=== Action item ===
Please return each entry in the listing exactly.

=== Material for the task ===

- - - - - - -

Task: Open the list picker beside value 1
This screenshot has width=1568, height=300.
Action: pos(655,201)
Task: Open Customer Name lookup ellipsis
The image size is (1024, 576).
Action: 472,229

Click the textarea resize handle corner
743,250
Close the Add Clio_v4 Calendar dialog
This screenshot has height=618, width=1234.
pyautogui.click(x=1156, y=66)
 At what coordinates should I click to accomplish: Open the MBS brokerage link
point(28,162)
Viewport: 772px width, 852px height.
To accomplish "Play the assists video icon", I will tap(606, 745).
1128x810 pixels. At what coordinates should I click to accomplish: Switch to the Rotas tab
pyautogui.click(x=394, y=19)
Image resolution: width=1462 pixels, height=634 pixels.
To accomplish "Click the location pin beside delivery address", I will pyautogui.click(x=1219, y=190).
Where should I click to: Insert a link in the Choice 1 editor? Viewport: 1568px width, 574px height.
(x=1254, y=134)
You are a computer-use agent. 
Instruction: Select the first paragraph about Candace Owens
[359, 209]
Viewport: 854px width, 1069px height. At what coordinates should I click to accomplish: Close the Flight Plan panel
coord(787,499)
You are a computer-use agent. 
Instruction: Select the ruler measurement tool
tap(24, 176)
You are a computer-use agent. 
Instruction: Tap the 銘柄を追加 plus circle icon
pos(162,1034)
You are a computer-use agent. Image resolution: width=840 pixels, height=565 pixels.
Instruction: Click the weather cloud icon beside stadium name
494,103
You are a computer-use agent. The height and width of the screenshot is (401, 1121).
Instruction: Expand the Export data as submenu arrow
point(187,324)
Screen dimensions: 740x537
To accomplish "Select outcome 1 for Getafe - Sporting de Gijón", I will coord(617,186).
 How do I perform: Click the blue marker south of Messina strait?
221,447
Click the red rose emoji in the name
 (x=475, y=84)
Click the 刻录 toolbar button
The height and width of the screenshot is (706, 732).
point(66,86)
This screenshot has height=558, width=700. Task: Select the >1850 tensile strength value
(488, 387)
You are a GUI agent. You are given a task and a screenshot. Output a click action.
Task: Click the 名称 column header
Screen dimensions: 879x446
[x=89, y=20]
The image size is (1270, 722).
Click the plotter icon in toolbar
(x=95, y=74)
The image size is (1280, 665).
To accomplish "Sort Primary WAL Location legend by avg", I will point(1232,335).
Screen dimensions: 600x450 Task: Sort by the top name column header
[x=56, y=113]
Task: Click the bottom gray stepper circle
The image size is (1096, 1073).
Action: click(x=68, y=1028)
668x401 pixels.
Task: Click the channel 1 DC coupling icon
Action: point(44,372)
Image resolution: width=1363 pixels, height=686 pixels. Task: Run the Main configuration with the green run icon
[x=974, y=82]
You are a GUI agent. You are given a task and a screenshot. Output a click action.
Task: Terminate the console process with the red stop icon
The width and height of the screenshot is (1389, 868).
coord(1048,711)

- - - - - - -

=== Task answer ===
Task: Open the list picker beside value 1
This screenshot has width=1568, height=300.
Action: pos(655,201)
Task: Open Customer Name lookup ellipsis
The image size is (1024, 576).
Action: 472,229

Click the textarea resize handle corner
743,250
Close the Add Clio_v4 Calendar dialog
This screenshot has height=618, width=1234.
pyautogui.click(x=1156, y=66)
 At what coordinates should I click to accomplish: Open the MBS brokerage link
point(28,162)
Viewport: 772px width, 852px height.
To accomplish "Play the assists video icon", I will tap(606, 745).
1128x810 pixels. At what coordinates should I click to accomplish: Switch to the Rotas tab
pyautogui.click(x=394, y=19)
Image resolution: width=1462 pixels, height=634 pixels.
To accomplish "Click the location pin beside delivery address", I will pyautogui.click(x=1219, y=190).
Where should I click to: Insert a link in the Choice 1 editor? Viewport: 1568px width, 574px height.
(x=1254, y=134)
You are a computer-use agent. 
Instruction: Select the first paragraph about Candace Owens
[359, 209]
Viewport: 854px width, 1069px height. At what coordinates should I click to accomplish: Close the Flight Plan panel
coord(787,499)
You are a computer-use agent. 
Instruction: Select the ruler measurement tool
tap(24, 176)
You are a computer-use agent. 
Instruction: Tap the 銘柄を追加 plus circle icon
pos(162,1034)
You are a computer-use agent. Image resolution: width=840 pixels, height=565 pixels.
Instruction: Click the weather cloud icon beside stadium name
494,103
You are a computer-use agent. The height and width of the screenshot is (401, 1121).
Instruction: Expand the Export data as submenu arrow
point(187,324)
Screen dimensions: 740x537
To accomplish "Select outcome 1 for Getafe - Sporting de Gijón", I will coord(617,186).
 How do I perform: Click the blue marker south of Messina strait?
221,447
Click the red rose emoji in the name
 (x=475, y=84)
Click the 刻录 toolbar button
The height and width of the screenshot is (706, 732).
point(66,86)
This screenshot has height=558, width=700. Task: Select the >1850 tensile strength value
(488, 387)
You are a GUI agent. You are given a task and a screenshot. Output a click action.
Task: Click the 名称 column header
Screen dimensions: 879x446
[x=89, y=20]
The image size is (1270, 722).
Click the plotter icon in toolbar
(x=95, y=74)
The image size is (1280, 665).
To accomplish "Sort Primary WAL Location legend by avg", I will point(1232,335).
Screen dimensions: 600x450 Task: Sort by the top name column header
[x=56, y=113]
Task: Click the bottom gray stepper circle
The image size is (1096, 1073).
Action: click(x=68, y=1028)
668x401 pixels.
Task: Click the channel 1 DC coupling icon
Action: point(44,372)
Image resolution: width=1363 pixels, height=686 pixels. Task: Run the Main configuration with the green run icon
[x=974, y=82]
You are a GUI agent. You are given a task and a screenshot. Output a click action.
Task: Terminate the console process with the red stop icon
The width and height of the screenshot is (1389, 868).
coord(1048,711)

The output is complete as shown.